Named after the villages that were flooded when Smith Mountain Lake was created, Sunken City will be situated at Westlake Towne Center. 

Many lake-area residents and tourists may be familiar with Sunken City’s Dam Lager, a low-hop beer with a hint of caramel that owner Jerome Parnell used to test-drive the market before launching the brewery. “I took a chance with it and people took well to this local Smith Mountain Lake beer,” Parnell says. “It gave me what I needed to put in some more capital and go to a bank and build the brewery around this local beer concept.”

Sunken City’s latest offering is Red Clay IPA. “We launched it in Roanoke [recently], and it got a great response,” Parnell says. “We think it’ll be a big winner across the state.”

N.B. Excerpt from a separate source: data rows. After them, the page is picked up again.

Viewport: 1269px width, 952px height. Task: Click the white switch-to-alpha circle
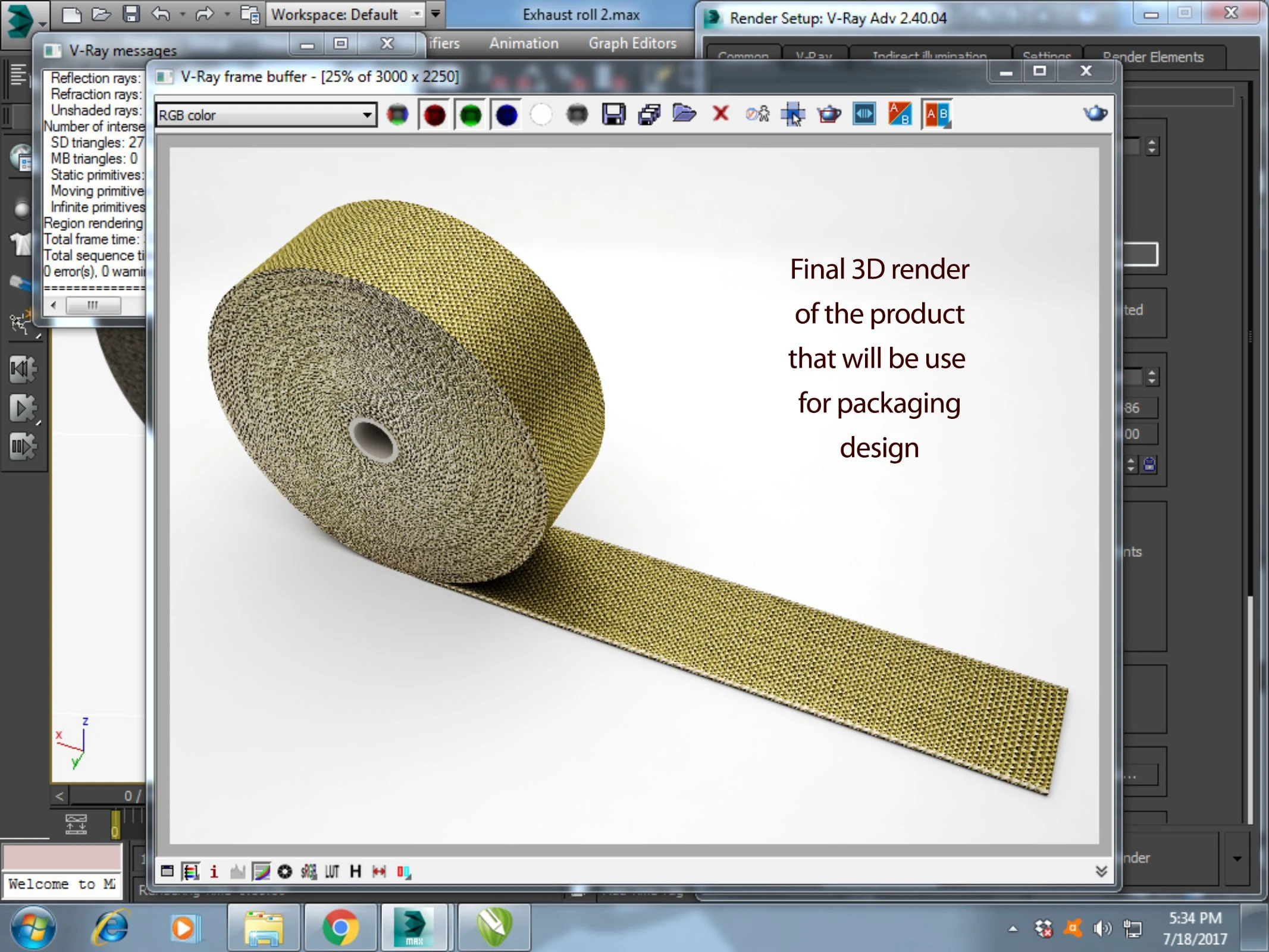[541, 114]

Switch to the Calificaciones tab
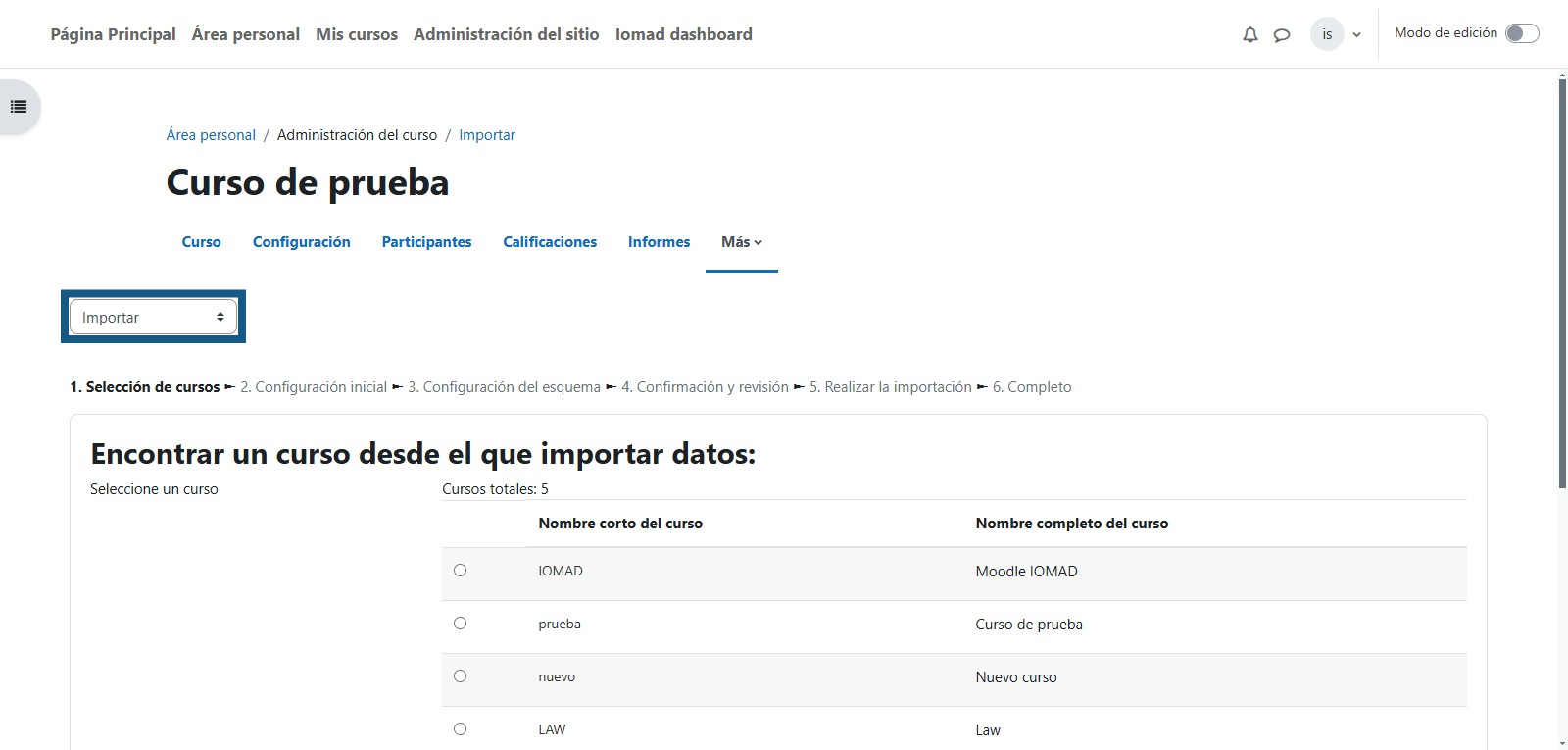click(550, 242)
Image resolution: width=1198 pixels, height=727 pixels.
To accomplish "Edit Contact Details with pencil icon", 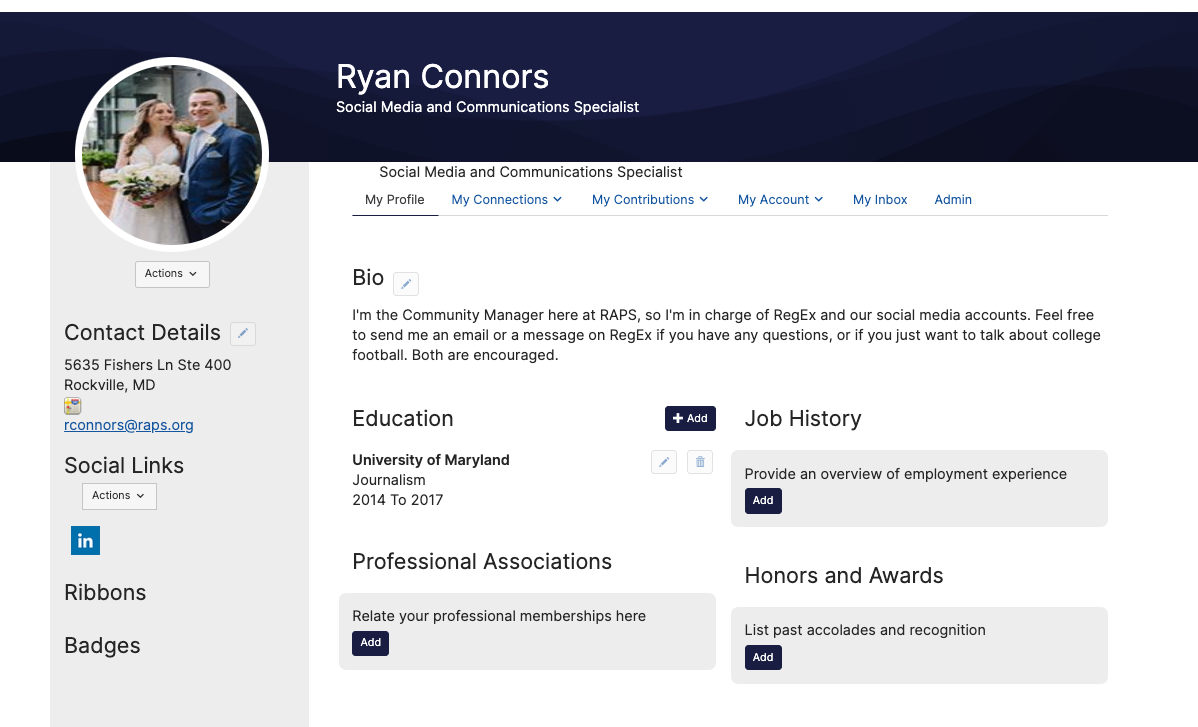I will point(243,334).
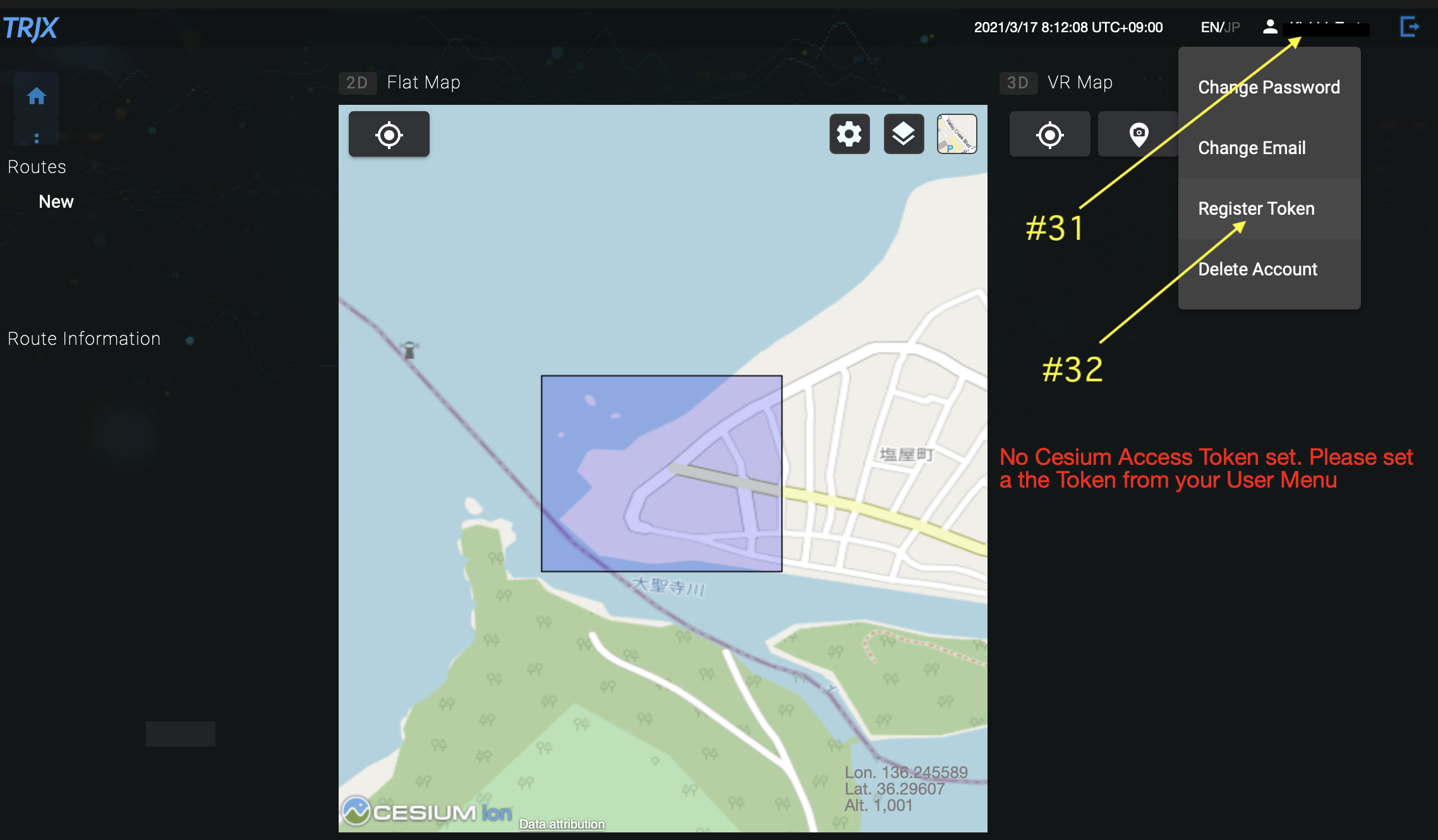Viewport: 1438px width, 840px height.
Task: Select the base map thumbnail
Action: tap(957, 134)
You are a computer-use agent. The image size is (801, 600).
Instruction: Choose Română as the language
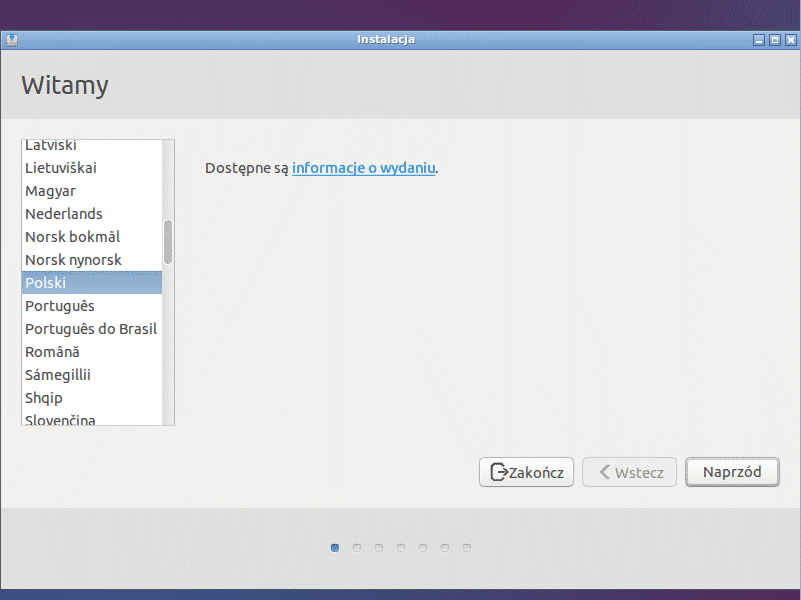pos(52,352)
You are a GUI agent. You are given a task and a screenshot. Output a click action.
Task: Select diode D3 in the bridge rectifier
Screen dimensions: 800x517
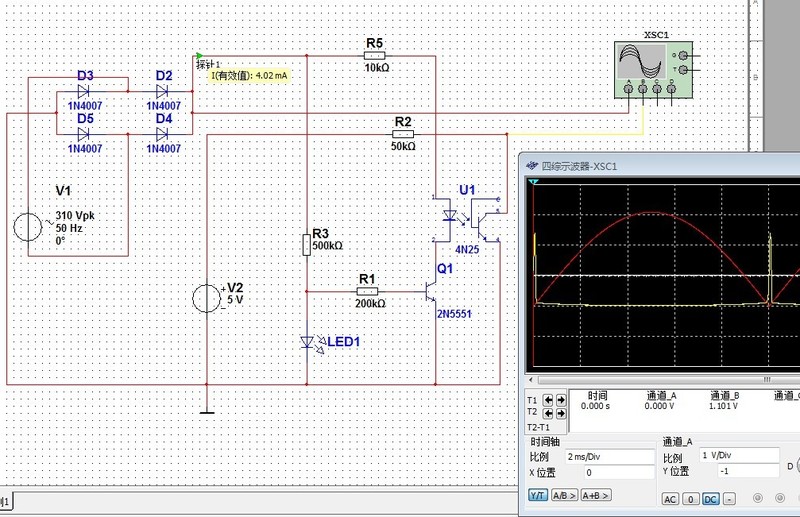pos(84,91)
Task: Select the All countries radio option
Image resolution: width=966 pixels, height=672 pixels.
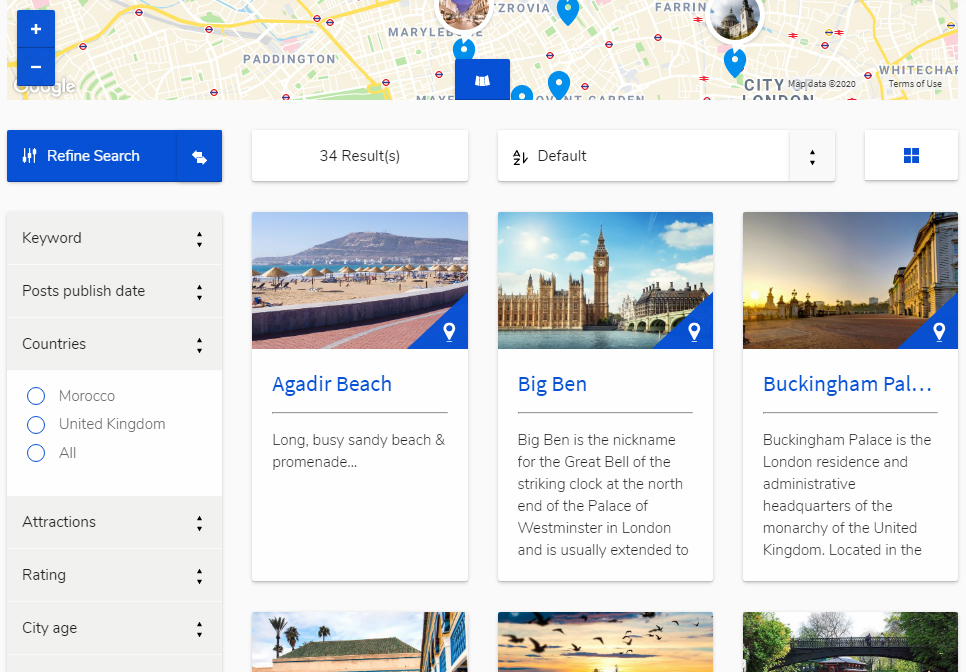Action: pyautogui.click(x=37, y=453)
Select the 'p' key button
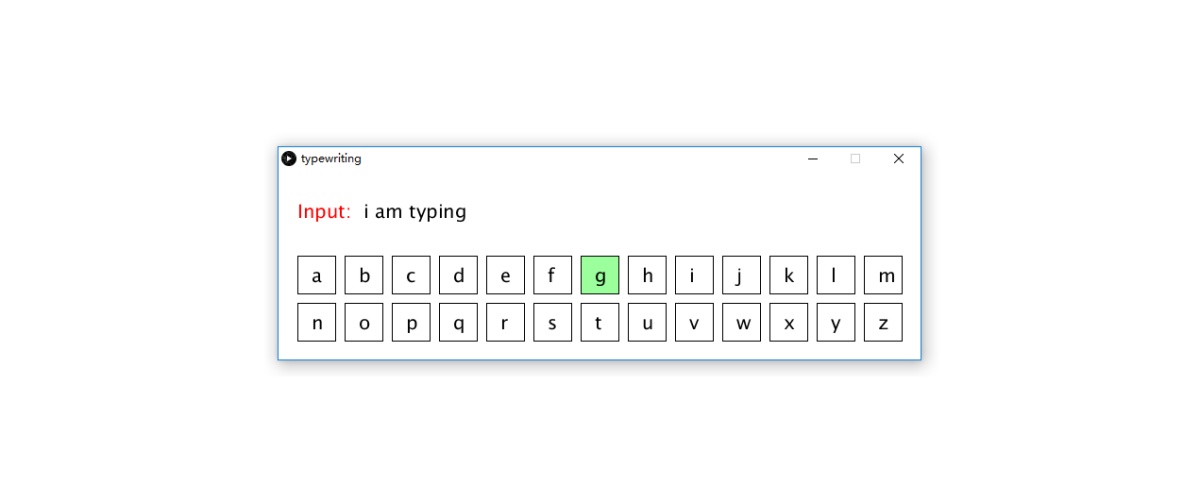The width and height of the screenshot is (1200, 500). click(411, 322)
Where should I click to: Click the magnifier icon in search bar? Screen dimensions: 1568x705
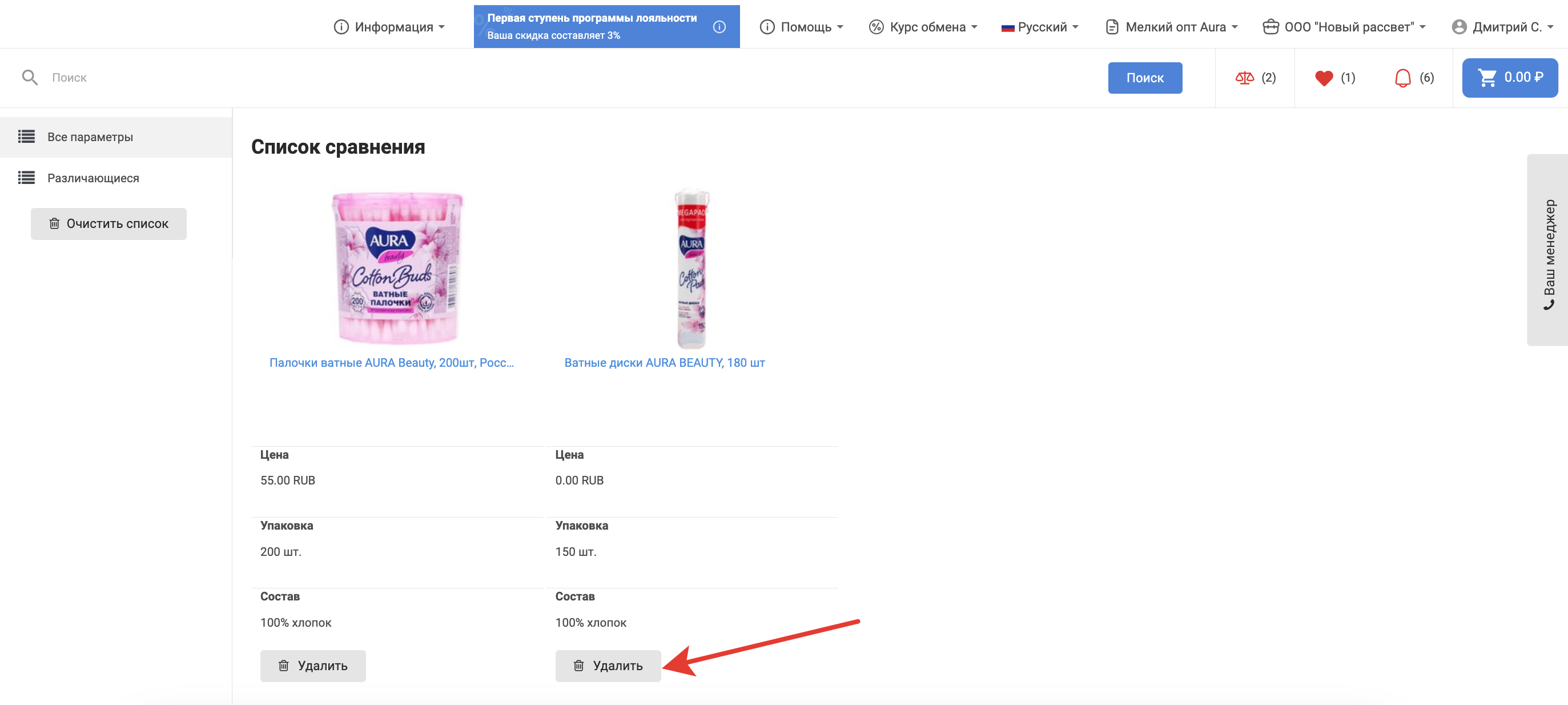click(x=30, y=78)
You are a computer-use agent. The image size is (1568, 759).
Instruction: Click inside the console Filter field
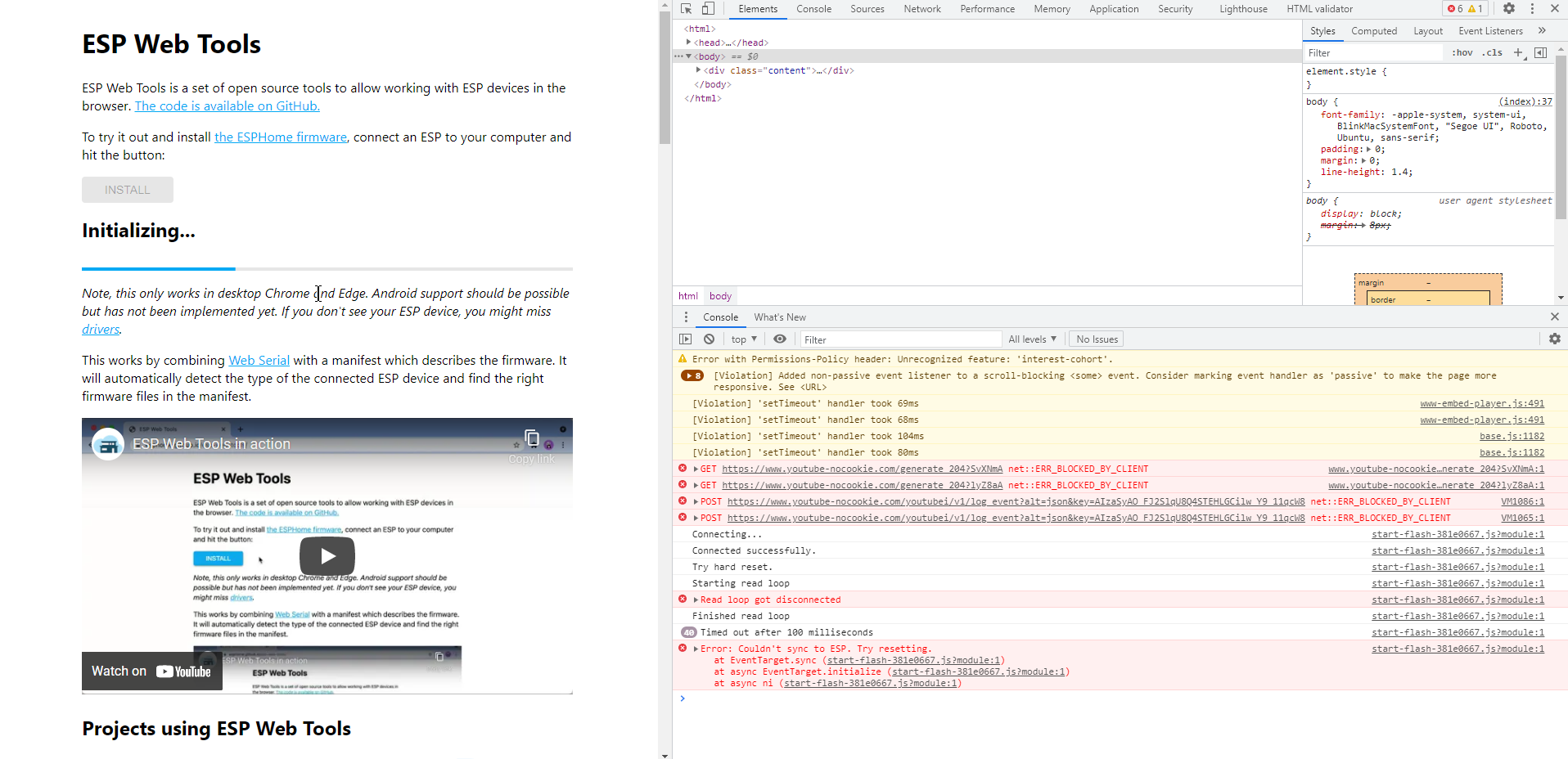click(900, 338)
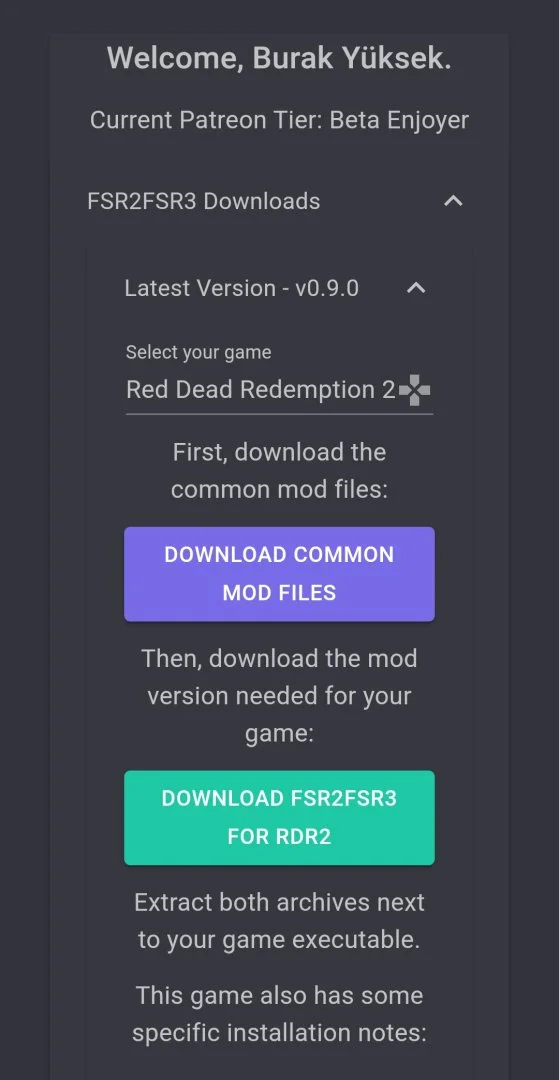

Sunken City beer currently is being sold in Roanoke, Lynchburg and Danville. Parnell hopes to expand distribution to Northern Virginia, Richmond and Virginia Beach by this fall. The former chief operating officer for a biotech company, International Bio-Resources, Parnell has hired Jeremy Kirby as the company’s brewmaster. Kirby, who trained as a brewmaster in Germany, previously worked at the Gottberg Brewery in Nebraska.

Sunken City already produces kegs and plans to start offering canned beer by July 4. Canning beer has a number of advantages, Parnell says. Cans protect the product from light and air and are cheaper to ship. Sunken City has developed a canning line instead of using a mobile canning unit. “We think canning on premise keeps the ball going and keeps the industry afloat here,” Parnell says.

Sunken City is on target to produce 3,000 to 5,000 barrels of beer a year — and there’s room to grow, Parnell says. The plant has a production capacity of 15,000 to 20,000 barrels a year.

Besides the brewery, Sunken City has a beer garden and tasting room, which opened in May hosting 700 visitors on opening night. “It has been extraordinary,” Parnell says. “I’m really blown away by the support.”